WHILST the federal government continues to sit idle, the New South Wales government will donate a 1.1ha land parcel in Sydney’s inner-suburb of Redfern to developers for a build-to-rent project, providing a potential catalyst for the fledgling sector in Australia.
It comes as the of households renting in the country reaches parity with households owned outright, driven by surging price growth in some markets, as well as demographic trends that see individuals and couples staying more mobile for longer. In a national first, the Redfern the project will also integrate social and affordable housing with supply for the broader community, as part of the government’s Communities Plus program.
NSW Minister for Social Housing Pru Goward said using the Redfern Communities Plus site under the build-to-rent model allows the Government to retain valuable state-owned land while investors, in partnership with the Community Housing Providers fund, build and manage the site under a long-term lease.
The government-owned island site at 600-660 Elizabeth Street would be provided to investors under a 40-year lease, the asset would be retained by the state at the end of the term.
An expressions of interest and request for proposal process will be carried out over the 12 months to appoint a partner for the redevelopment of the site using the build-to-rent model, with EOI process scheduled to begin later this month.
According to Knight Frank Multihousing Tenant & Investor Survey 2018, the number of rented dwellings across Australian increased by 1.065 million over the past 25 years, at around 42,600 new rented dwellings per year.
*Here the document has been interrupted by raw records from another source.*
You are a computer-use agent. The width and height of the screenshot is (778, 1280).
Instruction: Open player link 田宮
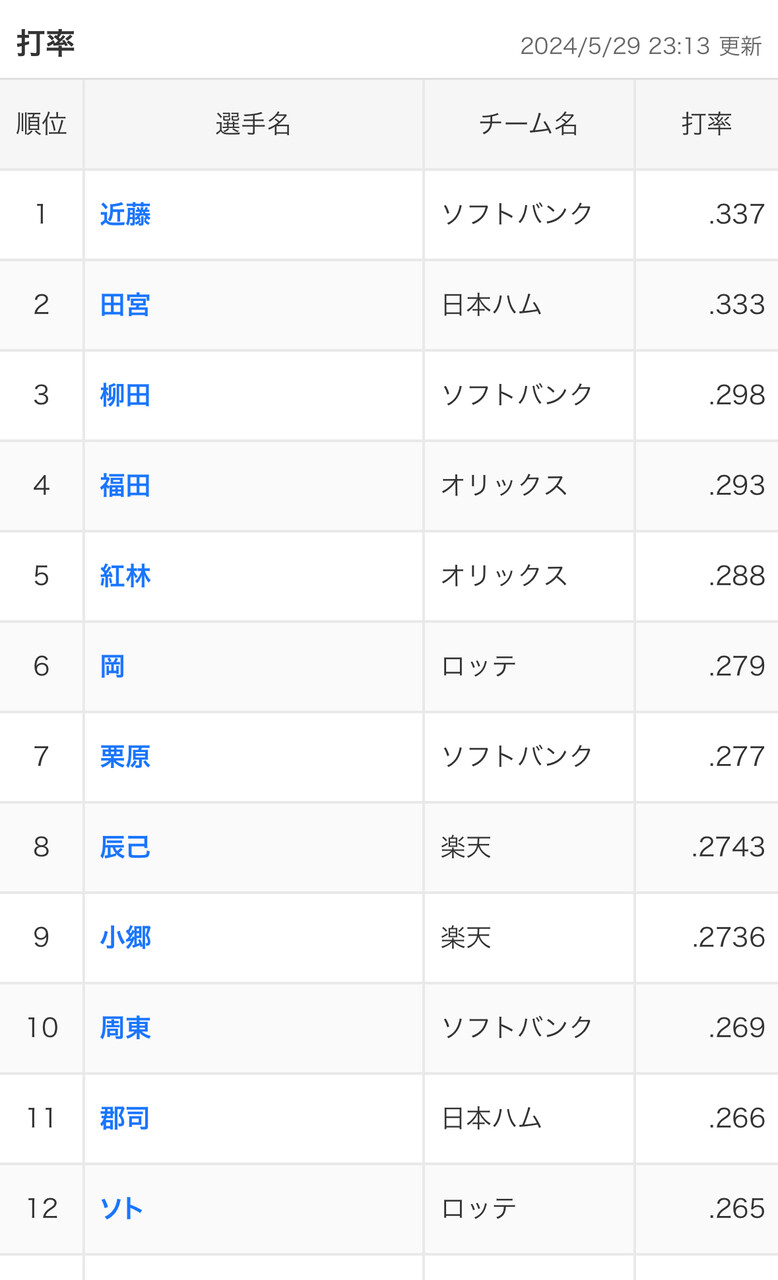pos(125,305)
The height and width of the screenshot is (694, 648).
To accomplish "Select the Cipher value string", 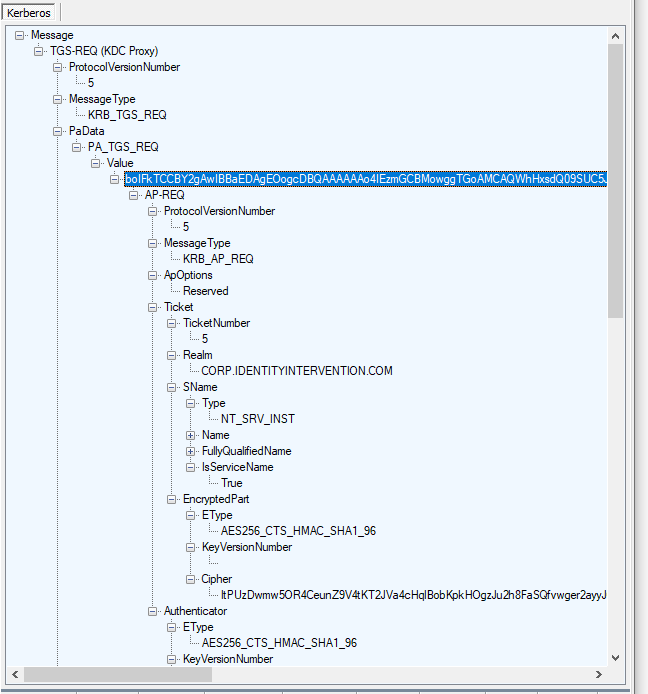I will click(x=414, y=595).
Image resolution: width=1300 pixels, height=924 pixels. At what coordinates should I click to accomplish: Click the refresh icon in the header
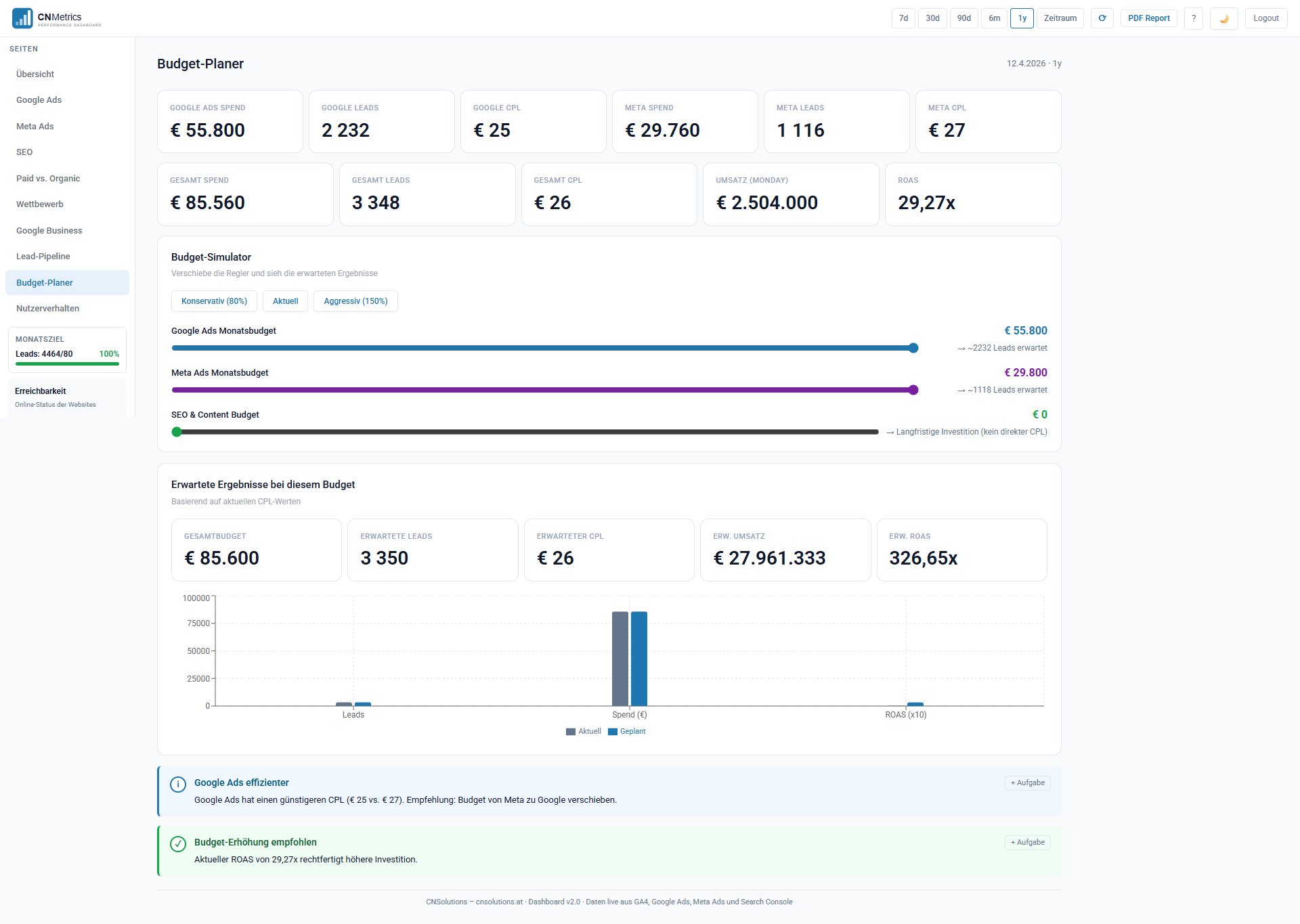[1102, 18]
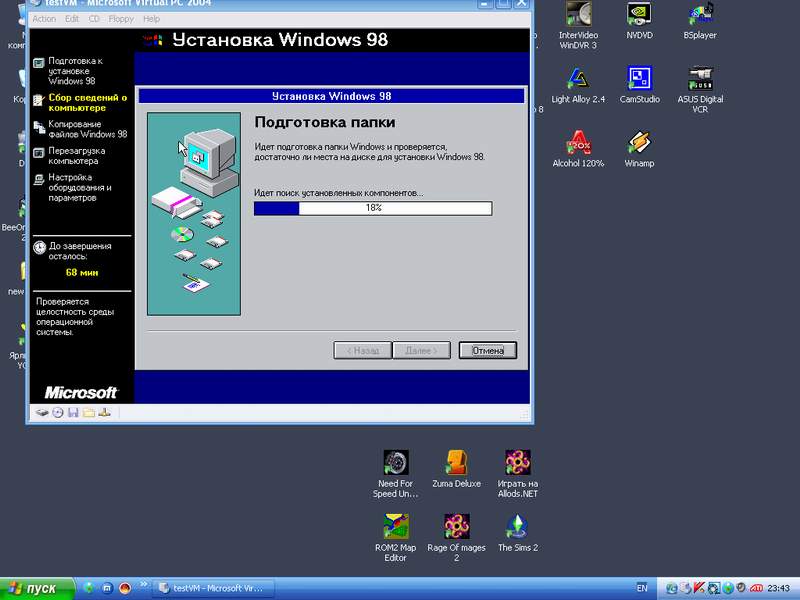800x600 pixels.
Task: Click the setup progress bar showing 18%
Action: click(372, 208)
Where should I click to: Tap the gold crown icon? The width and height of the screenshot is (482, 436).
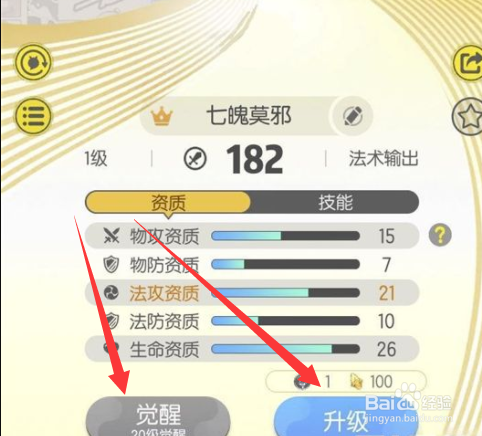[162, 116]
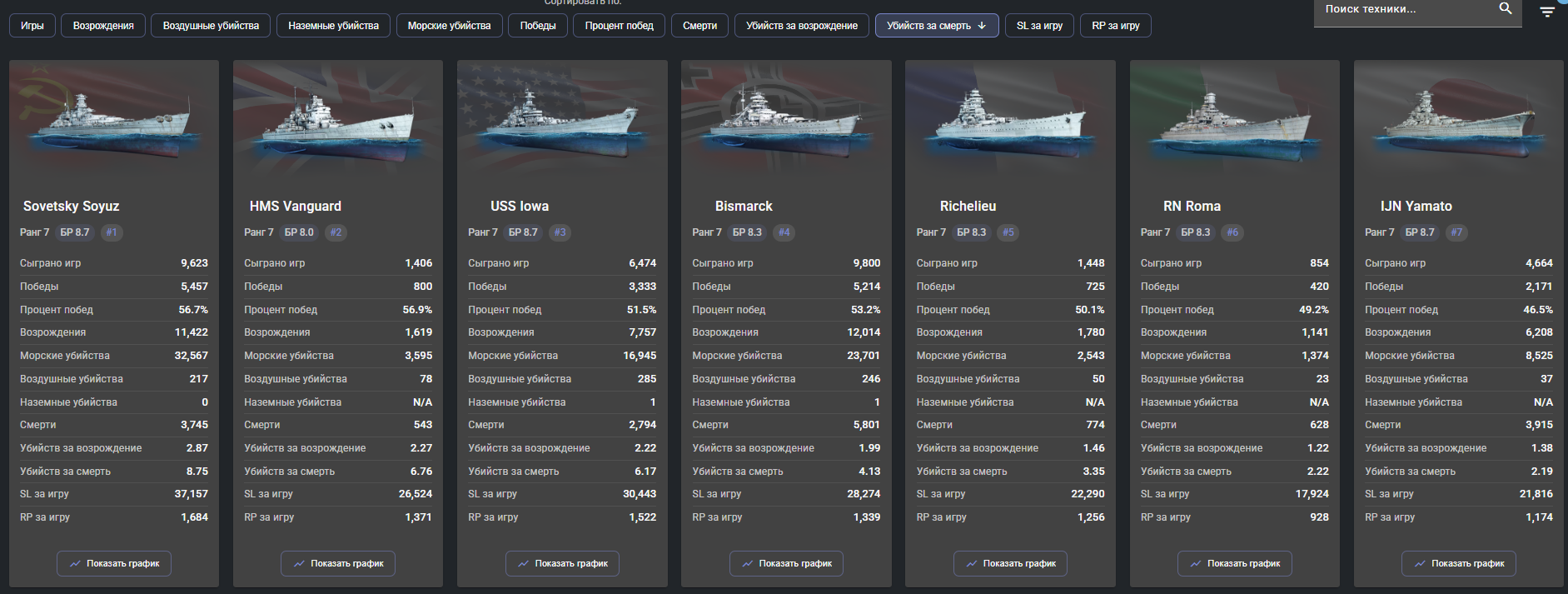Sort by SL за игру
The width and height of the screenshot is (1568, 594).
tap(1039, 26)
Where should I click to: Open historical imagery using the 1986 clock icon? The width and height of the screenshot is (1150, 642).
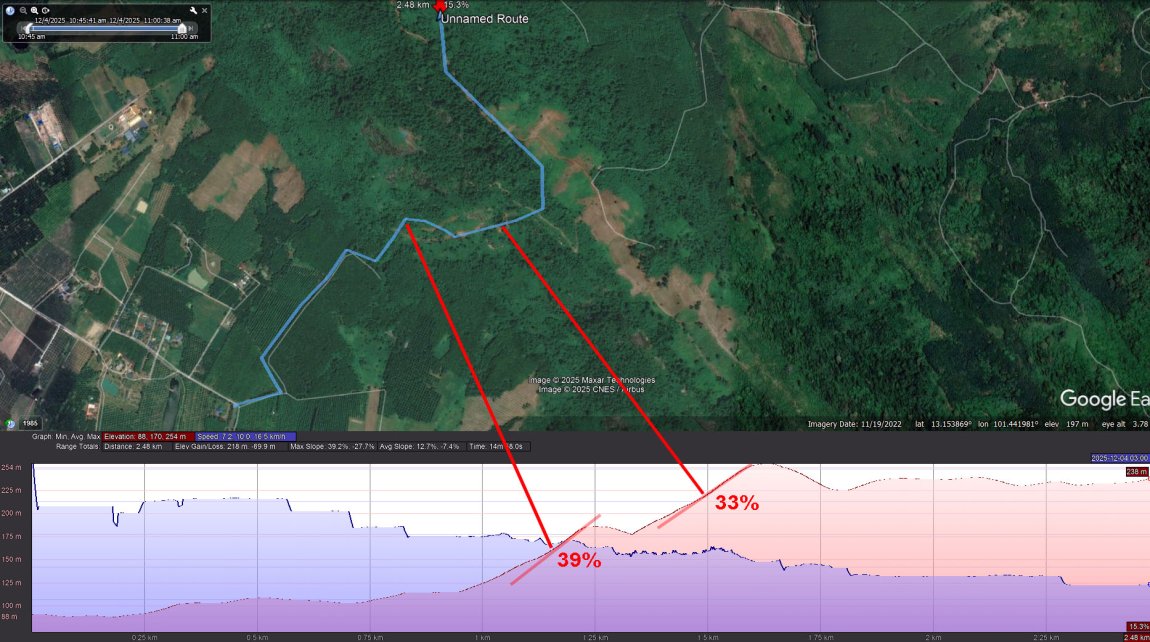[x=10, y=424]
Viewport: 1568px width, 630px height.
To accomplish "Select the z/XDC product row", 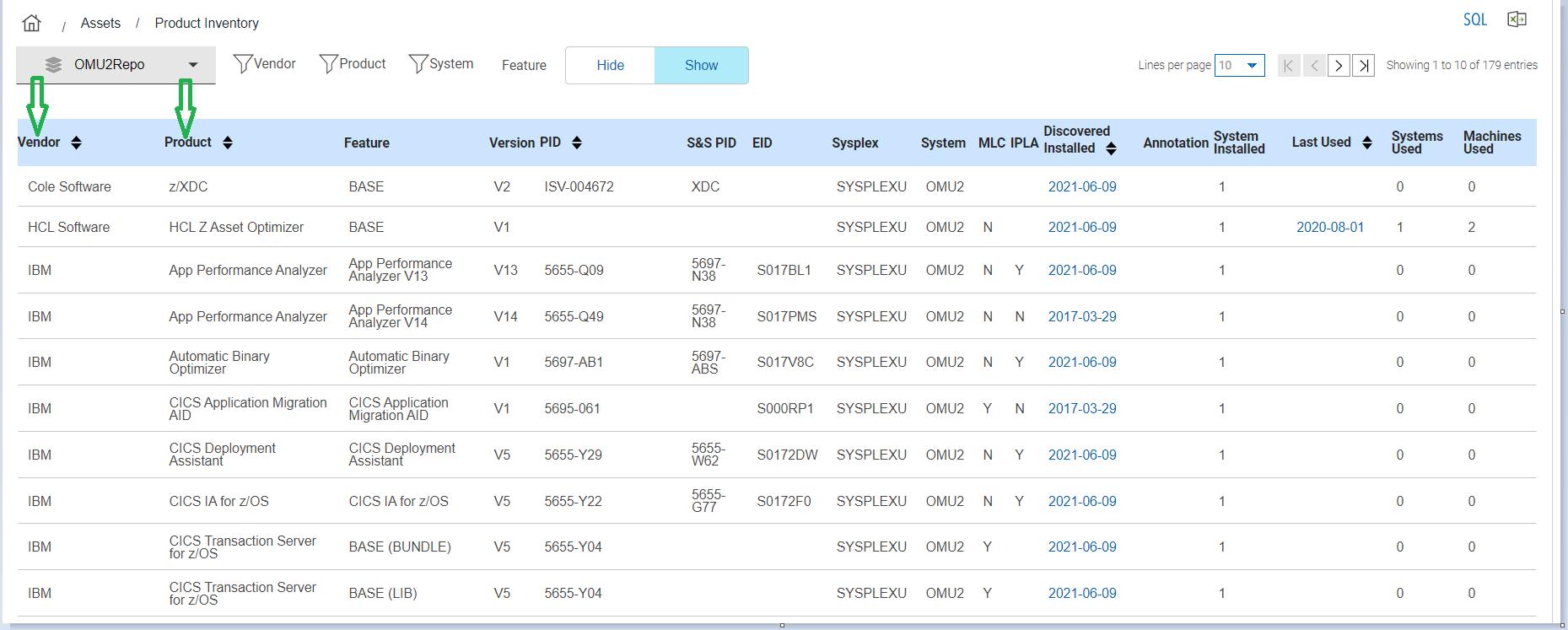I will [x=188, y=186].
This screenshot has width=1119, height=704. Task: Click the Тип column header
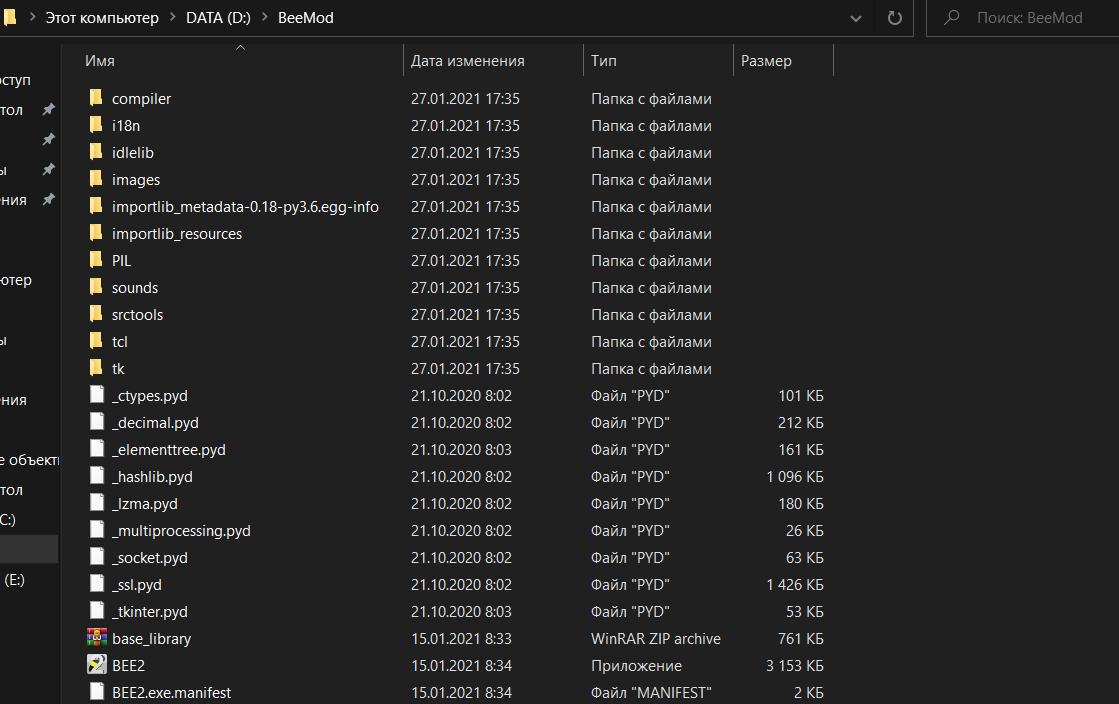(603, 61)
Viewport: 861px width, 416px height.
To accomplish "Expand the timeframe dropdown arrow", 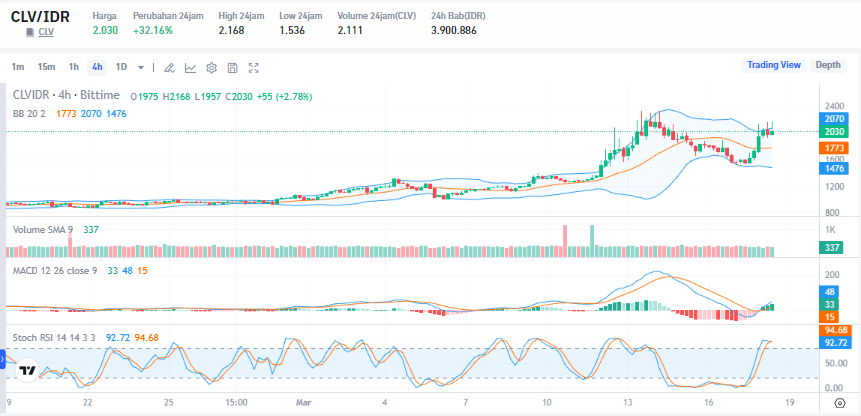I will (141, 67).
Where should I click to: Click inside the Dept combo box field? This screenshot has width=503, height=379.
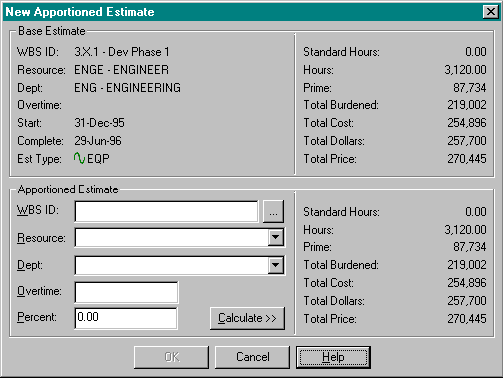pos(172,265)
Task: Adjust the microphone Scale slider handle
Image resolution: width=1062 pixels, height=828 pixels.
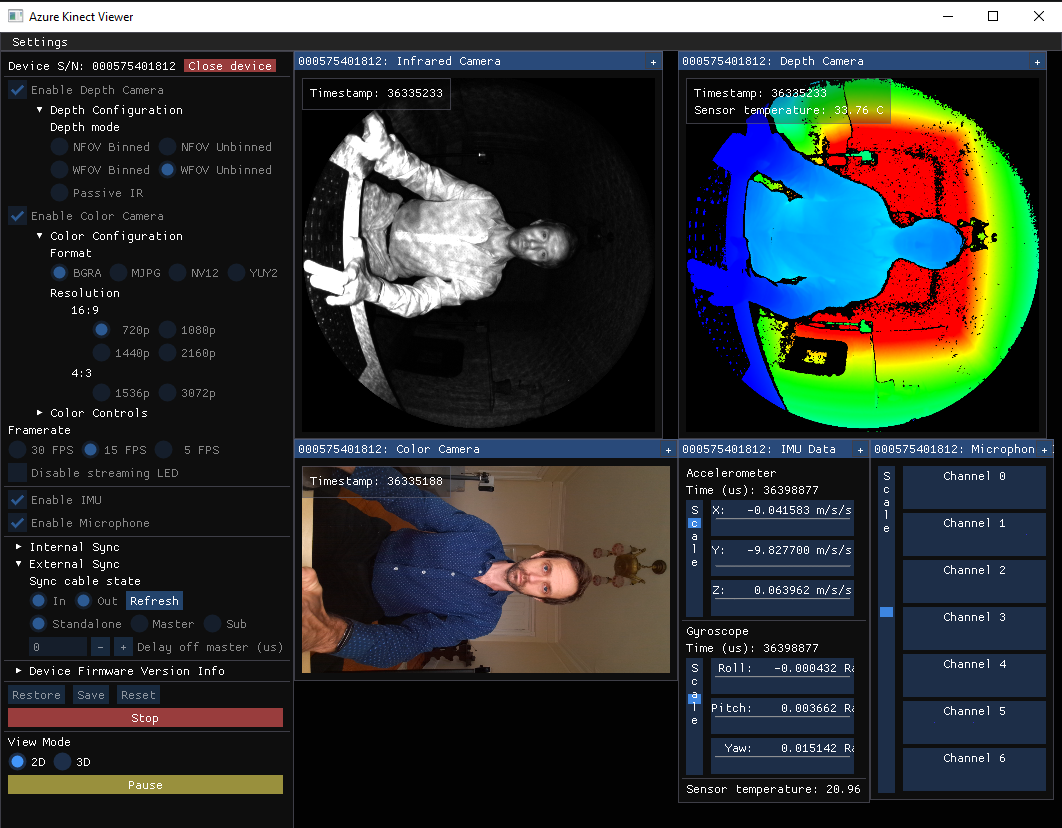Action: [x=886, y=611]
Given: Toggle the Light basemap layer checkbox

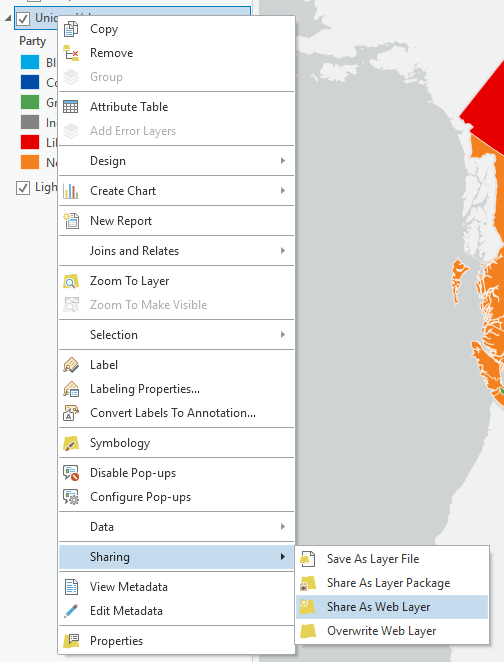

Over the same period, the number of households that own their dwelling outright has increased by less than 270,000.
The proportion of households in the rental sector is now equal to the number of dwellings owned outright, at 31%. In 1991, 41% of all households owned outright, compared with just 27% of households renting.
In September last year, Federal Treasurer Scott Morrison released draft legislation that would prevent offshore managed investment trusts from acquiring residential property investments, unless it is affordable housing managed by a registered Community Housing Provider. This excludes the build-to-rent sector, and was perceived to be a potential short-circuit for the sector that CBRE had said could be attract up to $300 million of institutional investment over 20 years.
There are only a handful of build-to-rent projects currently in Australia, most notably UBS Grocon’s1,250-unit Commonwealth Games Village site on the Gold Cost, while Salta properties is developing a $330 million mixed-use project at 699 La Trobe Street that will include built-to-rent 260 units and a five-star hotel, and plans for build-to-rent offerings within its recently-approved 426-apartment, $390 million mixed-use project next to its Victoria Gardens Shopping Centre in Richmond.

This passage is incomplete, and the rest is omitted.